The ghuls closed in, their teeth lengthening into fangs, their nails into talons.
“Bring the women,” said ibn Jad, and Kiber motioned to the goums holding Zohra. She stared at the ghuls in dazed disbelief and horror, seeming not to comprehend what was happening. The goums dragged her forward to where the boats were pulling up beneath the ship’s hull. She twisted around, straining to watch Khardan, who was pressing his body flat against the deck as though he might escape by crawling into the wood. Bending over him, their breath hot upon his skin, the ghuls began to howl, and Khardan’s arms twitched, his hands clenched spasmodically. Then taloned fingers stabbed deep into his flesh, and the Calif screamed.
Mathew’s hand was inside the pouch; he never remembered how. His fingers closed over the cold wand of obsidian. He had no clear conscious thought of what he was doing, and when he drew forth the wand, the hand holding it seemed to belong to someone else, the voice that spoke the words was the voice of a stranger.
“Creatures of Sul,” he cried, pointing the wand at the ghuls, “in the name of Astafas, Prince of Darkness, I command you to withdraw!”
The world went completely black. During the breadth of a heartbeat, night engulfed those standing on the ship. Light returned in the blink of an eye.
A skinny, shriveled creature with skin the color of coal stood spraddlelegged over Khardan. Its eyes were red fire, its tongue flickering flame. Raising a splayfingered hand, it pointed at the ghuls.

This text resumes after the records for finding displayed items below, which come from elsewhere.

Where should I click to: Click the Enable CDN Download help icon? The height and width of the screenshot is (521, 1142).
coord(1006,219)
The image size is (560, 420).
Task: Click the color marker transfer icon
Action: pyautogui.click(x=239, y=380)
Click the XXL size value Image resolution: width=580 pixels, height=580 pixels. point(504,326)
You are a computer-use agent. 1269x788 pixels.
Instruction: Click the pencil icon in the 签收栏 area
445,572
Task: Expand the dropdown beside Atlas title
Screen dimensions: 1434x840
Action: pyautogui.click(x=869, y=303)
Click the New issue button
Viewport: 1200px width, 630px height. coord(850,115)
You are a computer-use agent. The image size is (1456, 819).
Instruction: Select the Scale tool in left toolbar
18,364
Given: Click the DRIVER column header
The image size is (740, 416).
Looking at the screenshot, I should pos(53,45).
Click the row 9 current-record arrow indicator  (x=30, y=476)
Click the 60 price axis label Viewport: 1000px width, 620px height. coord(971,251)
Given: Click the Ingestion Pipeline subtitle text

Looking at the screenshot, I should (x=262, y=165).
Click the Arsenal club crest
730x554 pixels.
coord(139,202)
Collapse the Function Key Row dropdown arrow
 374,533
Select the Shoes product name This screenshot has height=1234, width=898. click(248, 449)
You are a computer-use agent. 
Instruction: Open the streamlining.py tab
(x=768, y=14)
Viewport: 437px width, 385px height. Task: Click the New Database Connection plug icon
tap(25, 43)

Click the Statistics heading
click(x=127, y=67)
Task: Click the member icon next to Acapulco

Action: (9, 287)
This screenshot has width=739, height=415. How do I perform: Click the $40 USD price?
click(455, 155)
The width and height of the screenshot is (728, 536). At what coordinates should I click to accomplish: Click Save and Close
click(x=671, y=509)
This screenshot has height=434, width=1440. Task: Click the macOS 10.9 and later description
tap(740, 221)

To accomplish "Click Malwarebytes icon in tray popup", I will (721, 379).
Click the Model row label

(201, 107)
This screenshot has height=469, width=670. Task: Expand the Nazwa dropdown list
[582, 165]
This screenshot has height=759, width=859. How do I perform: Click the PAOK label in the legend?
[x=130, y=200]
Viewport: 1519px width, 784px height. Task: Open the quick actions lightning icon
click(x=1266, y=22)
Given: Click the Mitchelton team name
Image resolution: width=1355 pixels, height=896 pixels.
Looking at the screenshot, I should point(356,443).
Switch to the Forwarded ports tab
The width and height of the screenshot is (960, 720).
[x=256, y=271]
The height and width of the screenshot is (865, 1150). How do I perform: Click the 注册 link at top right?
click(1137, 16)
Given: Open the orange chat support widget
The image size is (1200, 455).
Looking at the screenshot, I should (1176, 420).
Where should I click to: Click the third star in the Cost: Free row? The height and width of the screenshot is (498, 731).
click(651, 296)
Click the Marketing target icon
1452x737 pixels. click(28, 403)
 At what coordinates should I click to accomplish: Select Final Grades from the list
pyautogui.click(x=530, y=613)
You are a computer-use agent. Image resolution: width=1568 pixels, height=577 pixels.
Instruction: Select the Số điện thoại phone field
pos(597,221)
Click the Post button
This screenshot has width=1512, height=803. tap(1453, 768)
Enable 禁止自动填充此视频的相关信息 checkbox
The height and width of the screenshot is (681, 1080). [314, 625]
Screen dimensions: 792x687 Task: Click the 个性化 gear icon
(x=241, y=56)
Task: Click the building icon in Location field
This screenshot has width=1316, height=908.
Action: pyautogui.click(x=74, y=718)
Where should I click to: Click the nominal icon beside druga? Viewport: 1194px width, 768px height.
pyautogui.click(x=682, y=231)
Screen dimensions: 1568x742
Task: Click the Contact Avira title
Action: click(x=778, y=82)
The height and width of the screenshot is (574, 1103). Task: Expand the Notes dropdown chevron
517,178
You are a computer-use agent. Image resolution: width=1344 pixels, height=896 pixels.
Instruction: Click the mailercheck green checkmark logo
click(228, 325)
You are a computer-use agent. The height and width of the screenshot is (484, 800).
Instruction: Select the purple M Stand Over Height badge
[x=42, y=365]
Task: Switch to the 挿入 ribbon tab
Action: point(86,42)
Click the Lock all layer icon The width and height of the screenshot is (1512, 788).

“Heard you not my master?” the imp hissed. “Be gone, lest he call upon Sul to cast you in the fiery depths where you will never more taste sweet flesh or drink hot blood.”
The ghuls halted, some with their talons digging into Khardan’s flesh, others with their teeth just inches from his body. They stared at the imp balefully. The imp stared back, its red eyes burning fiercely.
“Always hungry, always thirsting. . .”
One by one, the ghuls released their hold upon Khardan. Slowly—eyes on the imp—they moved away from the Calif, their aspect shifting from demon to man.
Its tongue flicking in and out of its mouth in pleasure, the imp turned to Mathew and bowed.
“Will there be anything more, My Dark Master?”